Addio a Marisona, l’anima della libreria che ha fatto grande L’Arena di Verona

Verona ha perso un pezzo della sua memoria letteraria. Marisa Benini, per tutti semplicemente Marisona, se n’è andata lasciando dietro di sé un vuoto silenzioso ma profondo, quello che solo certi luoghi e certe persone sanno creare nel tessuto culturale di una città.
Con il cugino Bruno Ghelfi ha guidato per decenni la Libreria Catullo di via Roma, un indirizzo che per generazioni di veronesi e di intellettuali italiani è stato molto più di un semplice negozio di libri. Era un salotto, un crocevia, un luogo dove la cultura respirava senza formalismi. Tra quegli scaffali sono passati i più grandi scrittori del Novecento e del nuovo millennio, attirati non solo dalla selezione attenta ma soprattutto dalla presenza carismatica di questa donna dal fisico imponente e dal cuore grande, soprannominata affettuosamente Marisona.
Chi l’ha conosciuta racconta di una libraia che non si limitava a vendere volumi. Marisona li viveva, li consigliava con passione viscerale, trasformava ogni presentazione in un evento che restava impresso nella memoria. La sua libreria era un punto di riferimento dove si incrociavano voci diverse: poeti, romanzieri, giornalisti, curiosi, studenti. Un microcosmo che L’Arena ha raccontato più volte, perché la Catullo rappresentava l’anima colta e viva di Verona, quella che non si accontenta delle bellezze turistiche ma cerca il dialogo profondo con le idee.
Oggi, mentre la città continua il suo ritmo tra Arena, Adige e piazze affollate, quel pezzo di storia si chiude definitivamente. E con esso si chiude anche un modello di libreria indipendente che resisteva al tempo, alle grandi catene e al cambiamento delle abitudini di lettura. Marisona incarnava quell’Italia colta di provincia che non si sentiva mai provinciale: orgogliosa, accogliente, capace di ospitare grandi nomi senza mai perdere il calore familiare.
Il suo addio arriva in un momento in cui le librerie indipendenti faticano a sopravvivere in tutta Italia. Luoghi che non sono soltanto esercizi commerciali ma veri e propri presidi culturali, spazi di resistenza contro l’appiattimento digitale. Quando un posto come la Catullo perde la sua figura storica, non si perde solo una persona: si indebolisce un ecosistema fatto di incontri casuali, di consigli sussurrati, di libri passati di mano in mano con quella complicità unica che solo chi ama la carta stampata può capire.
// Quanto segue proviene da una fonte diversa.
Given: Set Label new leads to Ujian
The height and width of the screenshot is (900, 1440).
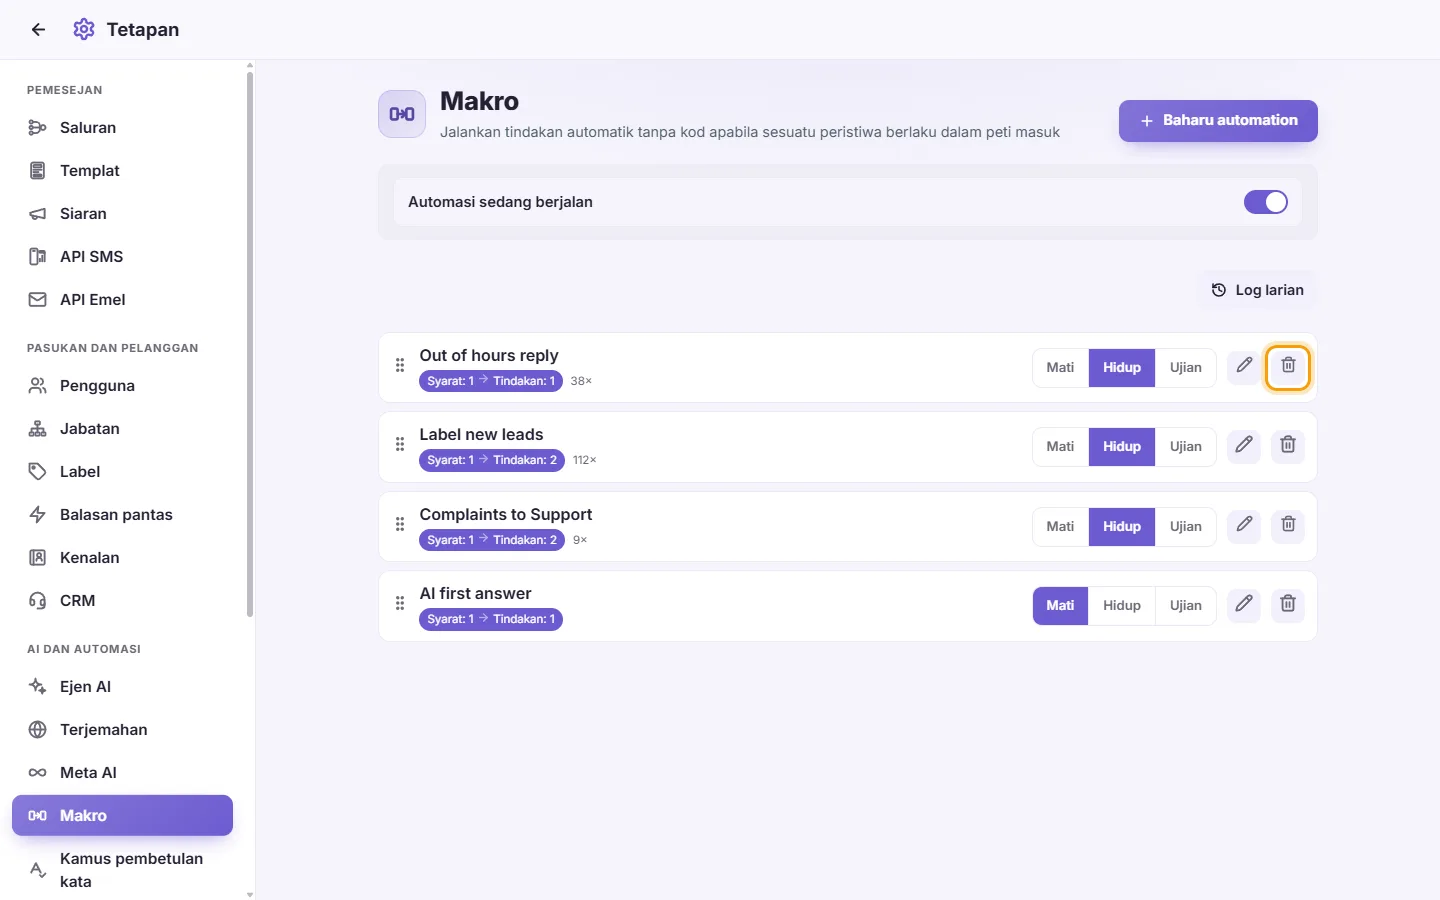Looking at the screenshot, I should pyautogui.click(x=1186, y=447).
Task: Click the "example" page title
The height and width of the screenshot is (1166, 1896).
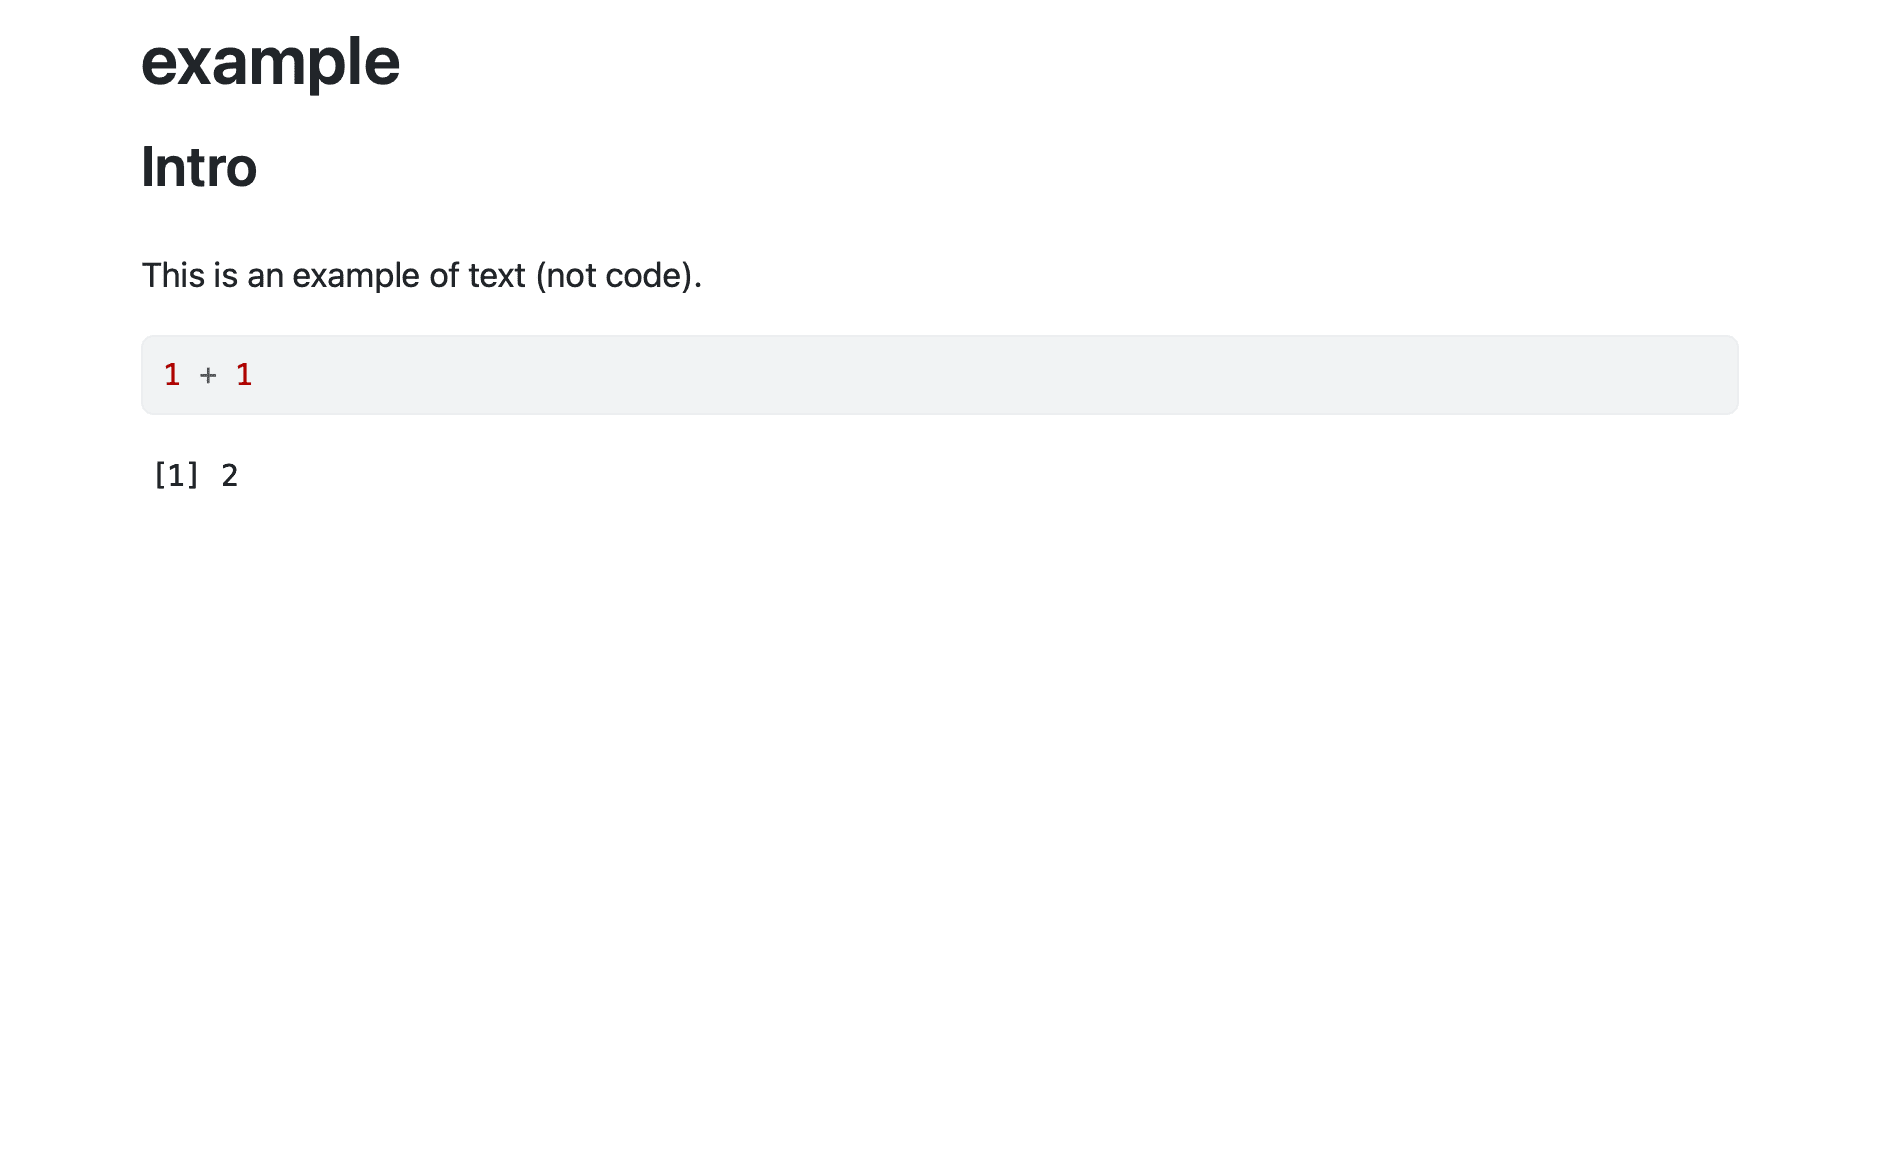Action: point(270,62)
L’Arena, giornale che ha accompagnato la vita culturale veronese per oltre centocinquant’anni, ha seguito con attenzione il percorso di Marisona e della sua libreria. Perché raccontare la Catullo significava raccontare una Verona che pensa, che legge, che discute. Una città che non si riduce a Romeo e Giulietta ma che ha prodotto e ospitato intelligenze vive, capaci di dialogare con il resto d’Italia.
Marisona se ne va in un’epoca in cui i libri rischiano di diventare oggetti di nicchia e le librerie luoghi sempre più rari. Eppure il suo lascito resta potente proprio per questo. Dimostra che una singola donna, con passione e dedizione, può diventare il centro di gravità di un’intera comunità intellettuale. I grandi scrittori che varcavano quella soglia non trovavano solo volumi ordinati sugli scaffali: trovavano una persona che capiva il valore di ciò che stava vendendo, che sapeva creare quel clima magico in cui un libro smette di essere merce e diventa conversazione, emozione, eredità.
Verona, città di pietra e di storie millenarie, perde oggi una delle sue narratrici silenziose. Quelle che non scrivono libri ma li fanno circolare, li difendono, li rendono vivi. Nel silenzio degli scaffali che hanno visto passare tanti volti illustri, resta l’eco di voci, di risate, di discussioni accese che hanno arricchito la vita culturale della città.
E forse, proprio in questi tempi veloci e distratti, il ricordo di Marisona e della sua libreria ci obbliga a una riflessione più ampia. Quanto vale, oggi, un luogo dove la cultura si fa comunità? Quanto vale una libraia che conosce i suoi clienti per nome e sa quale libro può cambiare la loro giornata?
La risposta è nei libri che ancora girano per Verona, nelle dediche sbiadite, nelle memorie di chi ha avuto la fortuna di entrare in via Roma e di sentirsi, per un momento, parte di qualcosa di più grande. Marisona non c’è più, ma la sua eredità continua a vivere tra quelle pagine che ha contribuito a far amare.